I know sub-agents could do something similar. But this is more transparent to me — and a CLI task inside a UI session eats context window, while a UI session in a CLI shell doesn't have the right skills loaded. First day. Maybe it helps someone else too.

Codifying our best human reviewer's habits into a code-review subagent.

I built a code-review subagent and named it after Mauro. This is not a joke about Mauro — Mauro really is our best reviewer. He reads the code with his eyeballs. He suggests an enum every time he sees three magic numbers in a row. He reads the strings inside the code, notices when "Error fetching MauroAgent data" should have been a template literal, and tells you. He won't accept eslint-disable-next-line without a reason. When he sees a prompt he can't follow, he says "if I can't understand it, the LLM won't either."

I wrote those rules down. That was the agent. It took an afternoon.

Mauro's reaction was that I replaced him because I got tired of waiting for his reviews. That part is also true. The interesting thing is how little of his review style I had to invent — most of it was already a list of habits he applies in the same order to every PR. The reviewers we trust most are the ones whose taste is the most legible. Turns out legible taste compiles.

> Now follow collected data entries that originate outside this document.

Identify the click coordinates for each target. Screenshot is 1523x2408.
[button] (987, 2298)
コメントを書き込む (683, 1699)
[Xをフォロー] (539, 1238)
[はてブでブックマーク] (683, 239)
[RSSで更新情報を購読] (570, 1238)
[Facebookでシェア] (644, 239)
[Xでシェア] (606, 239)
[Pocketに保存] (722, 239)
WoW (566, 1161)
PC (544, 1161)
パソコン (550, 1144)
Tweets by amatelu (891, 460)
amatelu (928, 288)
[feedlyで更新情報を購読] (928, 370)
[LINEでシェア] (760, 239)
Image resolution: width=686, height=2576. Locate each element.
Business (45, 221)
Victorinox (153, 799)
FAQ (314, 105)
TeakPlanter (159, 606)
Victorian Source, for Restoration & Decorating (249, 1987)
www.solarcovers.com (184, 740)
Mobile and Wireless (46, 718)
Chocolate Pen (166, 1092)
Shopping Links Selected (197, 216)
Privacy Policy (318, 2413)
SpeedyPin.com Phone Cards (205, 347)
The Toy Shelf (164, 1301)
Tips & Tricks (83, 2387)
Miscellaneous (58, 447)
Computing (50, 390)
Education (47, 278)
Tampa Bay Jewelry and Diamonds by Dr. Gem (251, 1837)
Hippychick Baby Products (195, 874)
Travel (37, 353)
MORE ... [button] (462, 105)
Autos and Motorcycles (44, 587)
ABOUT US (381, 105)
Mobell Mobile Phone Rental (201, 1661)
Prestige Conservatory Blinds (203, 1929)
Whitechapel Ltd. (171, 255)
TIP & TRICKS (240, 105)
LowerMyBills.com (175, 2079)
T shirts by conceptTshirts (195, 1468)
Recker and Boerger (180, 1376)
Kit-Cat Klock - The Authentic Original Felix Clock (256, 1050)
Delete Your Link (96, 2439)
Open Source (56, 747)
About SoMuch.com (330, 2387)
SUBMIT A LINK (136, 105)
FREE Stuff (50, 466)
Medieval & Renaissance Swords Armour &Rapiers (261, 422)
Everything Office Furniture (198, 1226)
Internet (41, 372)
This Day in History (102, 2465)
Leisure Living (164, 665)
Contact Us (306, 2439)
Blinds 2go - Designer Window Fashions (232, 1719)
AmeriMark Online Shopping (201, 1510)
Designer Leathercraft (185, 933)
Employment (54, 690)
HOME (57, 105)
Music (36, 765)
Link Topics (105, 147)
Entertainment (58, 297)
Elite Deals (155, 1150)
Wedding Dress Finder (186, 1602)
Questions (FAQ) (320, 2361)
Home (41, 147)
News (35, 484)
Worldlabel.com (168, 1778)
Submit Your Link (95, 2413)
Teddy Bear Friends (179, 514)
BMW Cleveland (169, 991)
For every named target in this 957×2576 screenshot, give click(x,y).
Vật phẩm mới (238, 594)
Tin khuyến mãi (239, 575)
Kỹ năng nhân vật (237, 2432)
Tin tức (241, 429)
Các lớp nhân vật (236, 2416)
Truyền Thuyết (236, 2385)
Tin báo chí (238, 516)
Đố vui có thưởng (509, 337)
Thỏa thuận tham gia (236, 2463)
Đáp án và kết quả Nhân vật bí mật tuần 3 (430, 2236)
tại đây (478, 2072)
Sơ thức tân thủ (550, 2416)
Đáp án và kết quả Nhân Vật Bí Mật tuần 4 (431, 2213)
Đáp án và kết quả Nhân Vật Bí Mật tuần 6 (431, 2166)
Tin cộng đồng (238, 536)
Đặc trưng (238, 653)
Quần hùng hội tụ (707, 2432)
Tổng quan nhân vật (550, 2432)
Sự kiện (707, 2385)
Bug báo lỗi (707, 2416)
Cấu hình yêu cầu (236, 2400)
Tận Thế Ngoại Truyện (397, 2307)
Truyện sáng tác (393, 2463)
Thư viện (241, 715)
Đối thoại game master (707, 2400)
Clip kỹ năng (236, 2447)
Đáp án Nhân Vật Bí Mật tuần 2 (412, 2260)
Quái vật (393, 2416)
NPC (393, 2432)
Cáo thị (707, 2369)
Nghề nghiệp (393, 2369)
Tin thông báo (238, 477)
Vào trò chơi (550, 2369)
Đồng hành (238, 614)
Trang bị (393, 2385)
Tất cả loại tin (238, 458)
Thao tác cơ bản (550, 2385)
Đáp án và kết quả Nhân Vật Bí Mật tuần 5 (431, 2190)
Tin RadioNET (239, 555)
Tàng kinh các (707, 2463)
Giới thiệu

When to write a script instead of letting the agent reason: a shared scripts directory for cross-repo ops.

I keep watching Claude reinvent the same shell pipeline three different ways across sessions. Routine cross-repo operations like dependency bumps are the canonical example: an engineer asks Claude to do it, and Claude figures out a slightly different approach each time — usually right, sometimes wrong, always slow.

What I've been pushing for is a shared scripts directory for the things that are deterministic. Bump a CLI version into a downstream repo? Script. Generate a new connector skeleton? Script. Snapshot a runner config? Script. When the work has a known shape, the agent shouldn't be reasoning it out — it should be calling the script. We pay for the agent's reasoning when we need reasoning. We shouldn't pay for it when we just need the right command in the right order. The cleaner the line we draw between "this is a deterministic operation" and "this needs the model," the better the system gets at both.